Yet they had enough in common to make fruitful collaboration
possible. Both were acutely aware of the power and importance of public opinion – in this sense, they both carried the stamp of the European enlightenment. Both believed passionately in the need for structural reform at the level of the supreme executive – they had coordinated their positions on this issue during the bitter factional strife of 1806. Moreover, they were not alone: during their swift rise through the Prussian administration over more than two decades, a substantial network of younger men had coalesced around them. Some were protégésor friends, some had cut their teeth as officials in the Franconian or Westphalian administrations, and some were simply likeminded colleagues who gravitated towards the reformers as crisis loomed.
The first and in some ways the most urgent task facing the reformers was the re-establishment of Prussia as a power capable of functioning autonomously on the European stage.
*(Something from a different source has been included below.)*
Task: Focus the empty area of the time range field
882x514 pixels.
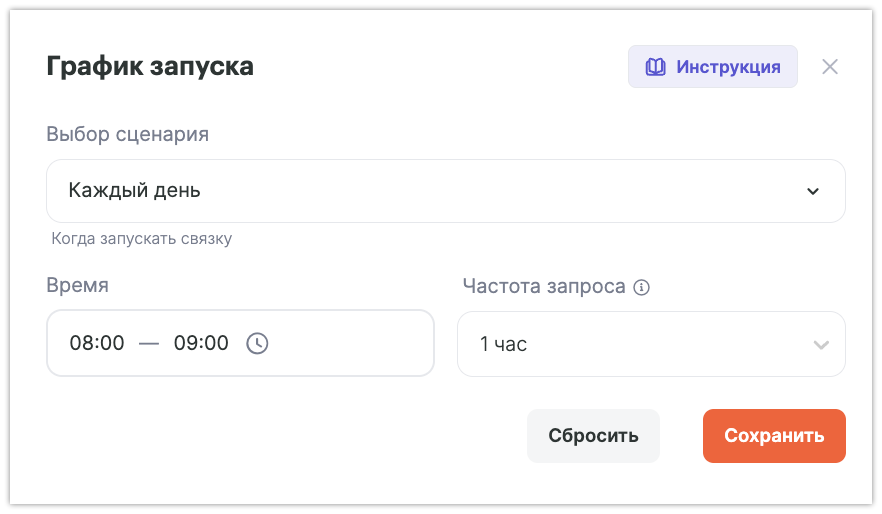Action: 350,343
In addressing this problem, the reformers focused on two areas: the central decision-making executive and the military. As we have seen, there was widespread agreement among senior officials that Prussia required a more streamlined ministerial structure. A particular concern was the so-called ‘cabinet system’, in which one or more ‘foreign ministers’ competed with cabinet secretaries close to the monarch and other favoured advisers for influence over the policy-making process. This, it was claimed, was the cause of the malaise that had brought Prussia to the predicament of 1806. After his appointment in October 1807, therefore, Stein went to great pains to persuade the king to dissolve his cabinet of personal advisers, and to establish (in November 1808) a central executive consisting of five functionally defined ministries, each run by a responsible minister with direct access to the king. Taken in combination, these two measures would prevent the duplication of advisory functions between secretaries and ministers, and the appointment of multiple ‘foreign ministers’ in tandem. They would also force the king – in theory – to channel his official consultations through one responsible official, and prevent him from playing rival ministers and advisers off against each other.
Stein, Hardenberg and their collaborators naturally argued that these measures were essential if Prussia were to be restored to a condition where it could reverse the verdict of 1807. They based this claim on the presumption that the disaster of 1806–7 had been
caused
by the adversarial tensions within the executive, that it could have been avoided with a better decision-making structure capable of steering the monarch
into the required decisions. Underlying these arguments was what Carl Schmitt once called a ‘cult of the decision’: everything depended upon devising a system that was supple and transparent enough to deliver swift, rational and well-informed decisions in response to changing conditions. It was difficult to counter this argument in the emotionally charged environment of post-Tilsit Prussia.